On me conseille, vous le savez, d’appeler la gendarmerie car ce qu’on veut c’est faire couler le sang. Et je vous le dis aujourd’hui, avec tout l’amour que je porte pour tous les êtres à
quelque race qu’ils appartiennent : voyez ces mains, noires comme les vôtres. Elles n’ont jamais été éclaboussées, jamais été souillées par une goutte de sang.
Je vous le dis à vous et, par-dessus vos têtes, je parle à la Guadeloupe : si vous êtes assez peu maîtres de vous-même pour faire couler le sang humain au lieu de dominer vos colères et de
discuter comme des hommes libres, alors je quitterai ce pays en vous maudissant. Souvenez-vous que vous forgerez vous-mêmes les chaînes qui vous entraveront demain et vous appellerez vous-mêmes
la répression qui vous écrasera.
Quant à moi, je préfère encore retourner en Afrique où des hommes m’attendent, et qui, eux, me comprennent.
Source : Manuel scolaire.
Questions :
- Quel est le contexte dans cette habitation ?
- Quelle stratégie adopte Félix Eboué face à cette situation de crise ?
Photo 1 : Félix Eboué en visite à Basse-Terre en 1937
Source : Archive de l'auteur.
Doc. 3 Message aux Guadeloupéens – Juillet 1938
(…) La Guadeloupe est un pays superbe, splendide. C’est un paradis sans serpent.
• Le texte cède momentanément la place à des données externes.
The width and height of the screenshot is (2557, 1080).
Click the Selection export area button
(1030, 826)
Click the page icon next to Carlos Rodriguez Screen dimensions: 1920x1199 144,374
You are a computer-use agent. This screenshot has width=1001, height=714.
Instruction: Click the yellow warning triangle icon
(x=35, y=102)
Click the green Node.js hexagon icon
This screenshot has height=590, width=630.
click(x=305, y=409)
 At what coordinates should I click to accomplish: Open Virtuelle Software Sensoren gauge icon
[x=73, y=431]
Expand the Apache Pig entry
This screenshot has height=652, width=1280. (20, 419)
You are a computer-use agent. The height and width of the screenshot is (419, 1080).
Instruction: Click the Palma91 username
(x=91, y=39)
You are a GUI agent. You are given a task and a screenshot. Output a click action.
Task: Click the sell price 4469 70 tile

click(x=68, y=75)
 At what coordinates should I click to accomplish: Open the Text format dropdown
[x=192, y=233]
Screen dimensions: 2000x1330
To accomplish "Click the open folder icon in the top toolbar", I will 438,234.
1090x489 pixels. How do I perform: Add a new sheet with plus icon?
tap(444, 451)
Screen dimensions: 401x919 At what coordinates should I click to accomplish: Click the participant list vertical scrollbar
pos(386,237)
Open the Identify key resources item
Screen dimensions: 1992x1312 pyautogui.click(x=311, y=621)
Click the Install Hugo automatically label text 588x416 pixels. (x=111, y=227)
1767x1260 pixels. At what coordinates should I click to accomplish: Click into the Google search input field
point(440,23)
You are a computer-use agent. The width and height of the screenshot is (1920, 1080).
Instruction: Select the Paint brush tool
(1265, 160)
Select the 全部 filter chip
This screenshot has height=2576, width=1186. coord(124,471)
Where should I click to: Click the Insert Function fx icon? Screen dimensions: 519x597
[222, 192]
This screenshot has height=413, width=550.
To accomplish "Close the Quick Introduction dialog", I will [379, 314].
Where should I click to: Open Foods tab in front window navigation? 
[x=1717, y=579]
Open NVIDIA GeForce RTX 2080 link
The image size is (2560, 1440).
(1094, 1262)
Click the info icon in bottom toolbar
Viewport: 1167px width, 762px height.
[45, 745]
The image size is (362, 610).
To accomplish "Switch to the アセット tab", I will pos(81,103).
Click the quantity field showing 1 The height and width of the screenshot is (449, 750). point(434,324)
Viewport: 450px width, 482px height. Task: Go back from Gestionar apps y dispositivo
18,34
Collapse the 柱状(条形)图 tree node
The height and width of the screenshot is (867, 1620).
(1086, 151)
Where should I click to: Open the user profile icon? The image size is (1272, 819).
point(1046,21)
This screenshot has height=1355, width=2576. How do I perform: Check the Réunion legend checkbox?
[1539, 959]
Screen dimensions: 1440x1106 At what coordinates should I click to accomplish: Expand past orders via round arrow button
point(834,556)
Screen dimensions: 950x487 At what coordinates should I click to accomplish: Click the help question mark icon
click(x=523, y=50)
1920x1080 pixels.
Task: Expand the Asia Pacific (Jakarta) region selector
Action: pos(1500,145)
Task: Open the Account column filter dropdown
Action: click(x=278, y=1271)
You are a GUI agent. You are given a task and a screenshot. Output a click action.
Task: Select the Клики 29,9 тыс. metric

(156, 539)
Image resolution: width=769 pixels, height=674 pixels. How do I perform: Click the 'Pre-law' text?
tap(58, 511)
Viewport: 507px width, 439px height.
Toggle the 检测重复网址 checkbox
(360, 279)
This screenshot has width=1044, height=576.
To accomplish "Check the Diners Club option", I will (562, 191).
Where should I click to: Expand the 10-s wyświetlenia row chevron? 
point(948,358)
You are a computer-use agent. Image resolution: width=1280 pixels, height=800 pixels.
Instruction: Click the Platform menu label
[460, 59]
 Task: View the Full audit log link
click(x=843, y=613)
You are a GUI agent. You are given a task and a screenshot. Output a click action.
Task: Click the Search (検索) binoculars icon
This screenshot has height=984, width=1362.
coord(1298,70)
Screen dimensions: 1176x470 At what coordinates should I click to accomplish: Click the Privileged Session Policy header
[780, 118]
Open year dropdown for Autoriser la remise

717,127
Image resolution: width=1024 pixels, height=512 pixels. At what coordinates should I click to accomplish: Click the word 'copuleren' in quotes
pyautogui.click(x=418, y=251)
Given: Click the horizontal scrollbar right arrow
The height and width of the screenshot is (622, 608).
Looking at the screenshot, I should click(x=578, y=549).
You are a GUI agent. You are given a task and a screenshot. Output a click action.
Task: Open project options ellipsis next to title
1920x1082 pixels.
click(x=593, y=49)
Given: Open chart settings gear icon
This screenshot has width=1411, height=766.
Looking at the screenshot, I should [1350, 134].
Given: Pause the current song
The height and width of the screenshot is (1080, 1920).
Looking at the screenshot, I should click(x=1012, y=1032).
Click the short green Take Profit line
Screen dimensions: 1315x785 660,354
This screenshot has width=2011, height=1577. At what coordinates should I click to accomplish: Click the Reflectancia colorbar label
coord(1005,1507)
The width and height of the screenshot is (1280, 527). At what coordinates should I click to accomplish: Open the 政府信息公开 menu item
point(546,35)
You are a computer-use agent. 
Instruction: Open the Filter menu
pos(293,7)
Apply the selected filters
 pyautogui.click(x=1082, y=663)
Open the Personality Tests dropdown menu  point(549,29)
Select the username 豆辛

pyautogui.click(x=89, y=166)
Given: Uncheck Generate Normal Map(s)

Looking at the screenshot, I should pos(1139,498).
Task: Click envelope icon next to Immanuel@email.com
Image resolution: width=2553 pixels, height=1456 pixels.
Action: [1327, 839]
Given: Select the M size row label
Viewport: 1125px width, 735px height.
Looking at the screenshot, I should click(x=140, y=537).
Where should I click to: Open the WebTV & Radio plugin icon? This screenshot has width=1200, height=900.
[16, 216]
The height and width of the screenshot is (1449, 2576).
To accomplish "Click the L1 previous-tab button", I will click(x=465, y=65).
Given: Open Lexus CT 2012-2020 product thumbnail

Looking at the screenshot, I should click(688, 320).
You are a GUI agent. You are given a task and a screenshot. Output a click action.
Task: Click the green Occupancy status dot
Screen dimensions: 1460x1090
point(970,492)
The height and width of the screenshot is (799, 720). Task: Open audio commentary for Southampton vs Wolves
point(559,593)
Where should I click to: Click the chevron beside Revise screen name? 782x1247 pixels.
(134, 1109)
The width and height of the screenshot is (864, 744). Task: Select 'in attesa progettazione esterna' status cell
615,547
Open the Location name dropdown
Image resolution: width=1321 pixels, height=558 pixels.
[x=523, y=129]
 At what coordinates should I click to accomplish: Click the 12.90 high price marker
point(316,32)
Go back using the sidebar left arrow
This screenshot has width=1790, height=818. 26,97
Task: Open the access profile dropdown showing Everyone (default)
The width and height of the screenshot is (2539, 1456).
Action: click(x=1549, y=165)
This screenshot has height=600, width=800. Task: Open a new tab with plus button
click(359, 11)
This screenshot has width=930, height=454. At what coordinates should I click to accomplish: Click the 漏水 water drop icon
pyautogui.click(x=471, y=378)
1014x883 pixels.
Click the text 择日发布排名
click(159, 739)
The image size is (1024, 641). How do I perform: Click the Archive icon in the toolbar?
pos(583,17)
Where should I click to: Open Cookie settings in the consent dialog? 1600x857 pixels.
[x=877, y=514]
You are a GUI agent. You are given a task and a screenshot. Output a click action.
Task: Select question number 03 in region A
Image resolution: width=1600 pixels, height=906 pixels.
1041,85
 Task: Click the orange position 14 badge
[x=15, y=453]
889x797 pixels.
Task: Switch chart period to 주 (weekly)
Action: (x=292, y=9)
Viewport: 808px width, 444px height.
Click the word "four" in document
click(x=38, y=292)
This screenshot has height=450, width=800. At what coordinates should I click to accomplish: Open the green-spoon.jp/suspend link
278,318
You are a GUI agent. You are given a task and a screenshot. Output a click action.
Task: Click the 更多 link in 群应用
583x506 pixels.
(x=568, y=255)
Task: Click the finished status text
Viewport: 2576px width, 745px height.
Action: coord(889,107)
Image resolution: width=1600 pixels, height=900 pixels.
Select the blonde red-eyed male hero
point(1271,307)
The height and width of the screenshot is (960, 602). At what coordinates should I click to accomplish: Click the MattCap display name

Mais le reptile y est remplacé avantageusement par le virus de la politique… Lorsque les Guadeloupéens
comprendront l’intérêt et la nécessité de s’unir en oubliant ce qui les divise pour ne retenir que le sens de l’intérêt général, et cela n’arrivera que lorsqu’on enlèvera tout crédit et toute
possibilité de nuire aux charlatans qui vivent de la misère du peuple, dès ce moment-là, le travail sera facile et fécond (…)
Entre Guadeloupéens, il ne saurait y avoir d’ennemis. Au dessus des désaccords il y a avant tout la prospérité de votre pays à assurer.
Source : Manuel scolaire.
Bibliographie :
Histoire Géographie Antilles Guyane Lycées, Ed. Hatier international, 2006.
Jean de la Roche, 1957, Le Gouverneur général Félix Eboué 1884-1944, Ed. Hachette.